THEOREM 3.1. There are two triangles $\Delta_A, \Delta_B$ in the hyperbolic (or Lobachevsky) plane such that
$1^{\circ}$ the length of each side of $\Delta_A$ does not exceed the length of the corresponding side of $\Delta_B$,
$2^{\circ} \Delta_B$ is non-obtuse,
but
\[
\text { area } \Delta_A>\text { area } \Delta_B \text {. }
\]
Proof. Let $\Delta_A$ be an equilateral triangle with each of its angles equal to $\pi / 6$; and let $\Delta_B$ be a right isosceles triangle, with the two sides adjacent to the right angle of the same length as a side of $\Delta_A$.

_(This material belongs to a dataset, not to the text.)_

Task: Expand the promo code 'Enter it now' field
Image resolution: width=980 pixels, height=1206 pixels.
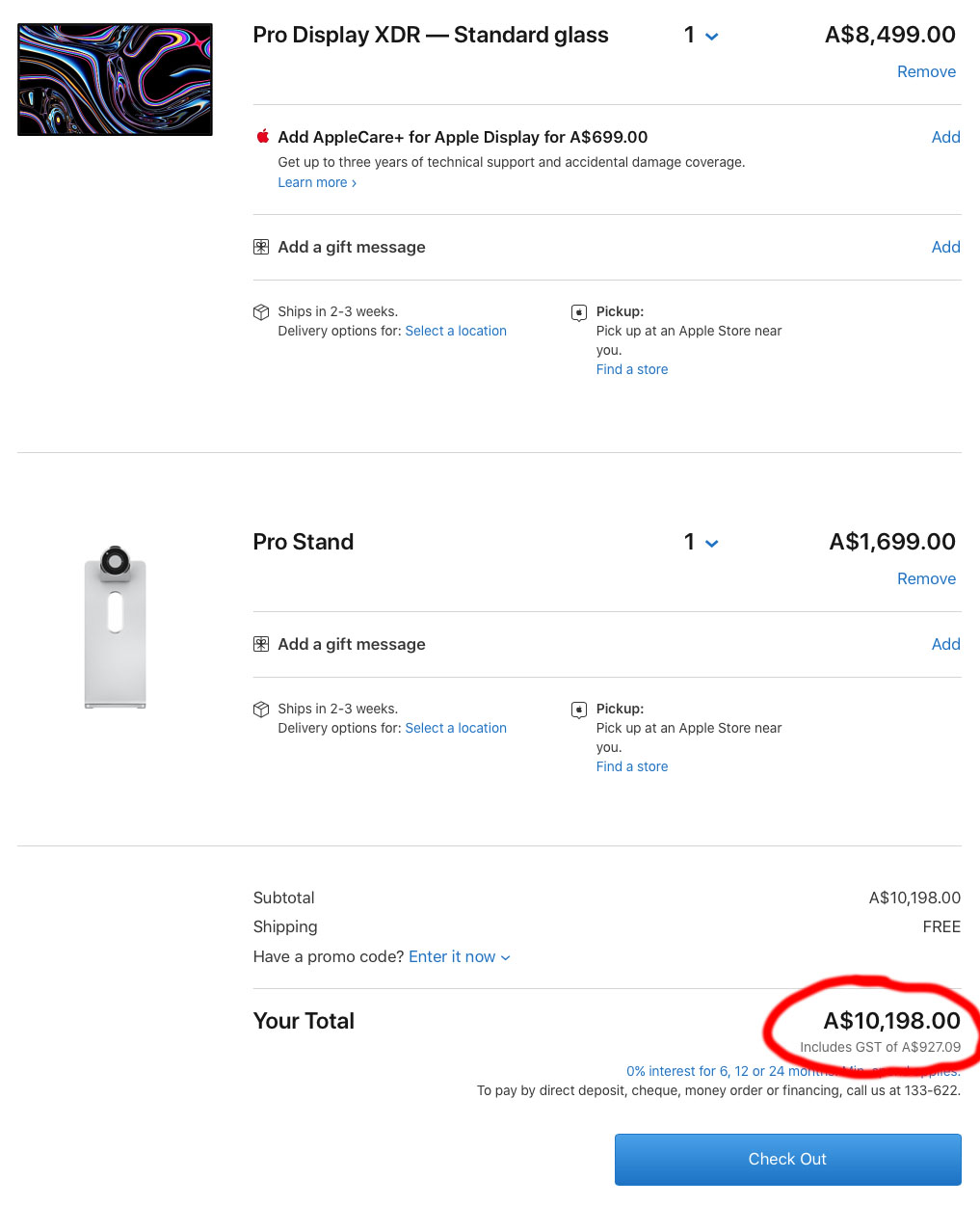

First of all, as we know, in hyperbolic spaces the hypotenuse of a right triangle is the longest side, so we have
$1^{\circ}$ the length of each side of $\Delta_A$ does not exceed the length of the corresponding side of $\Delta_B$.
Next, since $\Delta_B$ is a right triangle, and because the sum of the interior angles is less than $\pi$ in any triangle, $\Delta_B$ can not have an obtuse angle, that is to say
$2^{\circ} \Delta_B$ is non-obtuse.
Finally, compare the areas of $\Delta_A$ and $\Delta_B$. As the defect of $\Delta_A$ is equal to $\pi-3\times\pi/6=\pi / 2$, we have
\[
\text { area } \Delta_A=\frac{1}{|K|} \frac{\pi}{2} \text {, }
\]
where $K$ is the curvature of the hyperbolic plane.
On the other hand, the sum of the interior angles of $\Delta_B$ is greater than $\pi / 2$, hence its defect is less than $\pi / 2$, and we have
\[
\text { area } \Delta_B<\frac{1}{|K|} \frac{\pi}{2} \text {. }
\]
Comparing these, we obtain
\[
\text { area } \Delta_A>\text { area } \Delta_B \text {, }
\]
and the proof of Theorem 3.1 is completed.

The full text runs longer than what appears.